BMC Genom Data. 2022 Feb 17;23(1):13. doi: 10.1186/s12863-021-01021-x.
Numerous genome-wide association studies (GWAS) conducted to date revealed genetic variants associated with various diseases, including breast and prostate cancers. Despite the availability of these large-scale data, relatively few variants have been functionally characterized, mainly because the majority of single-nucleotide polymorphisms (SNPs) map to the non-coding regions of the human genome. The functional characterization of these non-coding variants and the identification of their target genes remain challenging.
In this communication, we explore the potential functional mechanisms of non-coding SNPs by integrating GWAS with the high-resolution chromosome conformation capture (Hi-C) data for breast and prostate cancers. We show that more genetic variants map to regulatory elements through the 3D genome structure than the 1D linear genome lacking physical chromatin interactions. Importantly, the association of enhancers, transcription factors, and their target genes with breast and prostate cancers tends to be higher when these regulatory elements are mapped to high-risk SNPs through spatial interactions compared to simply using a linear proximity. Finally, we demonstrate that topologically associating domains (TADs) carrying high-risk SNPs also contain gene regulatory elements whose association with cancer is generally higher than those belonging to control TADs containing no high-risk variants.
Our results suggest that many SNPs may contribute to the cancer development by affecting the expression of certain tumor-related genes through long-range chromatin interactions with gene regulatory elements. Integrating large-scale genetic datasets with the 3D genome structure offers an attractive and unique approach to systematically investigate the functional mechanisms of genetic variants in disease risk and progression.
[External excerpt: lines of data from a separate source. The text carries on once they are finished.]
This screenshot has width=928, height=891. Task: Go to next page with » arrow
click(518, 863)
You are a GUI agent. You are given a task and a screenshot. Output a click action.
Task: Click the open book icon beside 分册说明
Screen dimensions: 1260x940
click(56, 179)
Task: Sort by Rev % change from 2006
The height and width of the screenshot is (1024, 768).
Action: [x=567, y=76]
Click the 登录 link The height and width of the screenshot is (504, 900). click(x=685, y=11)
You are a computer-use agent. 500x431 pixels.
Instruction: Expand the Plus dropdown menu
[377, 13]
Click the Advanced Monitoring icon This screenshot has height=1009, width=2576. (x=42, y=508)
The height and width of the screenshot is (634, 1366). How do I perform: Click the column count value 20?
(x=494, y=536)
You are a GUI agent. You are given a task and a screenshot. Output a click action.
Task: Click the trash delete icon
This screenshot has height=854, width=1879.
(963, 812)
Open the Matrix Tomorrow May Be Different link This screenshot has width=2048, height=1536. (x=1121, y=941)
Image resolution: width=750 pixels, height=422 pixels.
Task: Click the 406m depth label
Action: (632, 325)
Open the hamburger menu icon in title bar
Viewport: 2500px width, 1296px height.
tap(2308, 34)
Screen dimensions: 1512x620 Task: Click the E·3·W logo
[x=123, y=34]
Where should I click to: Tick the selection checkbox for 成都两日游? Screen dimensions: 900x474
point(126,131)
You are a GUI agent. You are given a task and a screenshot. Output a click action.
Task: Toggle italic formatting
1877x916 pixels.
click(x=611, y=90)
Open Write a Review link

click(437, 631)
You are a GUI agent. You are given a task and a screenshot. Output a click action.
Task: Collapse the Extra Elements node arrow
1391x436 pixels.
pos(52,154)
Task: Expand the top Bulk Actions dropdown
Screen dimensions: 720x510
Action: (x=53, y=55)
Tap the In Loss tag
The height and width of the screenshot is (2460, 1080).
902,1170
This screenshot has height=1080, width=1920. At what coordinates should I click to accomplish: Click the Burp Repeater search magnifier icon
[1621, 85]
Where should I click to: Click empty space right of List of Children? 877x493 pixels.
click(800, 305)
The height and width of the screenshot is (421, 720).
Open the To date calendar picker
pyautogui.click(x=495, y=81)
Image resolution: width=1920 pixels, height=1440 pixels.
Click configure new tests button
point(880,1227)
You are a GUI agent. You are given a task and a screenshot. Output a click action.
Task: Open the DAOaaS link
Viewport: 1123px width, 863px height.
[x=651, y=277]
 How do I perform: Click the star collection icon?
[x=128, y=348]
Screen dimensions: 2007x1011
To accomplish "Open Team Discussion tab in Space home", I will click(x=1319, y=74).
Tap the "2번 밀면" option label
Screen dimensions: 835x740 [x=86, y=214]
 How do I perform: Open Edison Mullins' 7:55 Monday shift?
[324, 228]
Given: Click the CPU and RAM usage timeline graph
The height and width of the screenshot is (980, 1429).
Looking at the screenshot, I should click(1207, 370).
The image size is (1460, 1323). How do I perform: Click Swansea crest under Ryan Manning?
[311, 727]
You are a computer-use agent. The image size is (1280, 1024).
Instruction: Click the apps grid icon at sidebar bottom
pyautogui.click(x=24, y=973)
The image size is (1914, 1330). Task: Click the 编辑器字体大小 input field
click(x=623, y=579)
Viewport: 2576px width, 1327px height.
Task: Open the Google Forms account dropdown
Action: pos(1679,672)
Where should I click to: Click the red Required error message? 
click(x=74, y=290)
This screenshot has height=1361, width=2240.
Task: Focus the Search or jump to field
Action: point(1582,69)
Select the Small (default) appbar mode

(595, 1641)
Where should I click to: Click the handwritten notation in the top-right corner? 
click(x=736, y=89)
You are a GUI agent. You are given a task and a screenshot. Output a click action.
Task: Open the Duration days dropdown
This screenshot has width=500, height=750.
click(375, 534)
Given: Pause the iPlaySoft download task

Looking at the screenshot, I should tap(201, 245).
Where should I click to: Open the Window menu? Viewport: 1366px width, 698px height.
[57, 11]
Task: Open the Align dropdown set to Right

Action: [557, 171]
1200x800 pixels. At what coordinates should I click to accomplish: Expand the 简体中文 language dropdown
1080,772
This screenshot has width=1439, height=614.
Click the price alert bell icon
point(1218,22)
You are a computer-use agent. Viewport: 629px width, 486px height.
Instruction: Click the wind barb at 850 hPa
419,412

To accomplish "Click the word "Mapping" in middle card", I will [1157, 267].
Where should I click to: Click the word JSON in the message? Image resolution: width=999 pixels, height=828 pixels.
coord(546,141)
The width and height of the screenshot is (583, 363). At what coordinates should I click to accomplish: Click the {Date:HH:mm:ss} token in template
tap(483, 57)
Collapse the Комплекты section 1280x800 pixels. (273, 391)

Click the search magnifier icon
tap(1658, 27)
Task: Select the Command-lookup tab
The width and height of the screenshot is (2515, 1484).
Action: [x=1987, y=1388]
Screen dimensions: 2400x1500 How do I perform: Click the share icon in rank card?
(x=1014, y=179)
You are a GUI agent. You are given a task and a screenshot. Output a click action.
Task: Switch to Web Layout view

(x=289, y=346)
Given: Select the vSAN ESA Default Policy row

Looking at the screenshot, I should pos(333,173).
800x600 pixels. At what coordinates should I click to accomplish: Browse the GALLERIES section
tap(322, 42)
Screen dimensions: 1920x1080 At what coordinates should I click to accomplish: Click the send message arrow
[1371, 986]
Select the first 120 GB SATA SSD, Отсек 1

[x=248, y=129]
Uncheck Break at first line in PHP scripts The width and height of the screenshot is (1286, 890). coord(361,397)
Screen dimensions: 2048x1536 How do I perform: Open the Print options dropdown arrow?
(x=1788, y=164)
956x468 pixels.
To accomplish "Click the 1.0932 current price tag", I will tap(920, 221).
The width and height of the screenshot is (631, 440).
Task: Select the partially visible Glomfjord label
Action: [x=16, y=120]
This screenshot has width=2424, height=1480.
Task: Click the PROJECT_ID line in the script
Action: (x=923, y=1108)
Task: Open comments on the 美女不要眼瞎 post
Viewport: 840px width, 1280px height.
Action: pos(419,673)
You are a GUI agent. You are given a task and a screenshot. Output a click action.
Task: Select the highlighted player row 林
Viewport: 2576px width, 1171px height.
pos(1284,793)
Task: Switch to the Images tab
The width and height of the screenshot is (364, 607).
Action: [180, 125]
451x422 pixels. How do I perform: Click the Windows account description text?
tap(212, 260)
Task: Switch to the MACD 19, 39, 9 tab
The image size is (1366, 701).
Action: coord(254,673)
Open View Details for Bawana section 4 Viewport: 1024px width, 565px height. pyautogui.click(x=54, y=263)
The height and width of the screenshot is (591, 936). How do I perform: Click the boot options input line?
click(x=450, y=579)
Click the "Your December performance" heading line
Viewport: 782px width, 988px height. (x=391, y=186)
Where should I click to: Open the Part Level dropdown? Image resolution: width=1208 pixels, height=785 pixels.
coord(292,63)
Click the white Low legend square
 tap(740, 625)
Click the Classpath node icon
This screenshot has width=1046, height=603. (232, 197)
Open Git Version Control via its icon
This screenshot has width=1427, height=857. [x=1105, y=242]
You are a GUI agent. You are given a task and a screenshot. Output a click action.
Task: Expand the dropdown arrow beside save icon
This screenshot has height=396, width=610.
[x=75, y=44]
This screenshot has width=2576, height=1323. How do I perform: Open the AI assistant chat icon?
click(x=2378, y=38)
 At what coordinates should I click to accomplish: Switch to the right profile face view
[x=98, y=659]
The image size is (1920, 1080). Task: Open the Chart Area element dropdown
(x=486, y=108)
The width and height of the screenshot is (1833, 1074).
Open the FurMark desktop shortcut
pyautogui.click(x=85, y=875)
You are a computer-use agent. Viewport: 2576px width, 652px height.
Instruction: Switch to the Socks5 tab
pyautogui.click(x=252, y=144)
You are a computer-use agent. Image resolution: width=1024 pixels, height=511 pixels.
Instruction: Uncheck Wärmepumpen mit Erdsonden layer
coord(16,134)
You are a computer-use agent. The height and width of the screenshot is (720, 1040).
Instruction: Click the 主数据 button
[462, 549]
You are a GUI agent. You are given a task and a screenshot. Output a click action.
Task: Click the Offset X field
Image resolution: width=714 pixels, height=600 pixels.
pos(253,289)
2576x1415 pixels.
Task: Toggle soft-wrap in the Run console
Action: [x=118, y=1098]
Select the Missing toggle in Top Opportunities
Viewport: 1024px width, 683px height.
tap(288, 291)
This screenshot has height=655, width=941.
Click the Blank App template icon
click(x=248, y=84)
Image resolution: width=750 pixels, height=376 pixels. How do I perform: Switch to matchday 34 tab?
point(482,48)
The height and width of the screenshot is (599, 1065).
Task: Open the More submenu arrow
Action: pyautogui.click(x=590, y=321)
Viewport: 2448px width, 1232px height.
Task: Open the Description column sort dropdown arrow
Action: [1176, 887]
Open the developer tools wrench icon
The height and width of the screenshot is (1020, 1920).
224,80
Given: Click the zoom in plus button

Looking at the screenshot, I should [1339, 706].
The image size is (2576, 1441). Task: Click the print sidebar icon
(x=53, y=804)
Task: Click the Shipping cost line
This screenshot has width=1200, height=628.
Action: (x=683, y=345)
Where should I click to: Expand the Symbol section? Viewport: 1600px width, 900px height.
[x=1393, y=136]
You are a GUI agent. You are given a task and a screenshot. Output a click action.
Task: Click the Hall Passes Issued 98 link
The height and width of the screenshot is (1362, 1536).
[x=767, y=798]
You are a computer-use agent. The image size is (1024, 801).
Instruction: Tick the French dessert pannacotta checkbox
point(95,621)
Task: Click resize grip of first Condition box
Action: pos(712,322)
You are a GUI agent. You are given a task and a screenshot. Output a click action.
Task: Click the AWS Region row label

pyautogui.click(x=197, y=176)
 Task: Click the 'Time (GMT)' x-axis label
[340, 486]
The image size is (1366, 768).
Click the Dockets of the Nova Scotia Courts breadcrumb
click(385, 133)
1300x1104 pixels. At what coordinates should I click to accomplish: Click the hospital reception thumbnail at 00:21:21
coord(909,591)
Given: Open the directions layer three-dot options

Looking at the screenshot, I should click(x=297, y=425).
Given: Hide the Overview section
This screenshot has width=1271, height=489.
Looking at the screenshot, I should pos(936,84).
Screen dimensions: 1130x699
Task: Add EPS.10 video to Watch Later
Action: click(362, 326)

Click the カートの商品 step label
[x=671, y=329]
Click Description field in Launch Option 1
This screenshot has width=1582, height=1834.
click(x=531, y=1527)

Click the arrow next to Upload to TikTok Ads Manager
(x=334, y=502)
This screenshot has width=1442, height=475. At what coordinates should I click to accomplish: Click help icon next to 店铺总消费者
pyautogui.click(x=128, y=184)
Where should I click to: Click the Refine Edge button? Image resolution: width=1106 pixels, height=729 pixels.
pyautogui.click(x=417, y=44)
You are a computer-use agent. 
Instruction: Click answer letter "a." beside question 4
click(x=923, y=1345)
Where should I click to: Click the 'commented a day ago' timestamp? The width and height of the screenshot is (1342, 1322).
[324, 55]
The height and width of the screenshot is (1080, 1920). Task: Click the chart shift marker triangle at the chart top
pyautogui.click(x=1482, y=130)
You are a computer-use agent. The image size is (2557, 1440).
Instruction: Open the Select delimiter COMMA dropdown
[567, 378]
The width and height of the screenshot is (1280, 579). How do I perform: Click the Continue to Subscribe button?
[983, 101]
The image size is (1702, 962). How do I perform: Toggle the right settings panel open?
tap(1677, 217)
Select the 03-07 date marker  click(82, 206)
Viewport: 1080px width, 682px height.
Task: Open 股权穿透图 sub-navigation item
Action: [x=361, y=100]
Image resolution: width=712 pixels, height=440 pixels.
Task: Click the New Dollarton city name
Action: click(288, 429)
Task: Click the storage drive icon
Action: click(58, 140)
迄今为止,许多全基因组关联研究(GWAS)揭示了与各种疾病相关的遗传变异,包括乳腺癌和前列腺癌。尽管有这些大规模的数据,但只有相对较少的变异得到了功能特征的描述,主要是因为大多数单核苷酸多态性(SNP)都映射到人类基因组的非编码区域。这些非编码变异的功能特征描述和它们的靶基因的鉴定仍然具有挑战性。
在本通讯中,我们通过整合全基因组关联研究和乳腺癌和前列腺癌的高分辨率染色体构象捕获(Hi-C)数据,探索了非编码 SNP 的潜在功能机制。我们表明,通过三维基因组结构,更多的遗传变异映射到调控元件,而不是缺乏物理染色质相互作用的一维线性基因组。重要的是,与简单地使用线性邻近性相比,当这些调控元件通过空间相互作用映射到高风险 SNP 时,增强子、转录因子及其靶基因与乳腺癌和前列腺癌的关联往往更高。最后,我们证明携带高风险 SNP 的拓扑关联域(TAD)也含有基因调控元件,其与癌症的关联通常高于那些属于不含有高风险变异的对照 TAD 的基因调控元件。
我们的结果表明,许多 SNP 可能通过与基因调控元件的长距离染色质相互作用影响某些与肿瘤相关基因的表达,从而导致癌症的发生。将大规模的遗传数据集与三维基因组结构相结合,为系统研究遗传变异在疾病风险和进展中的功能机制提供了一种有吸引力和独特的方法。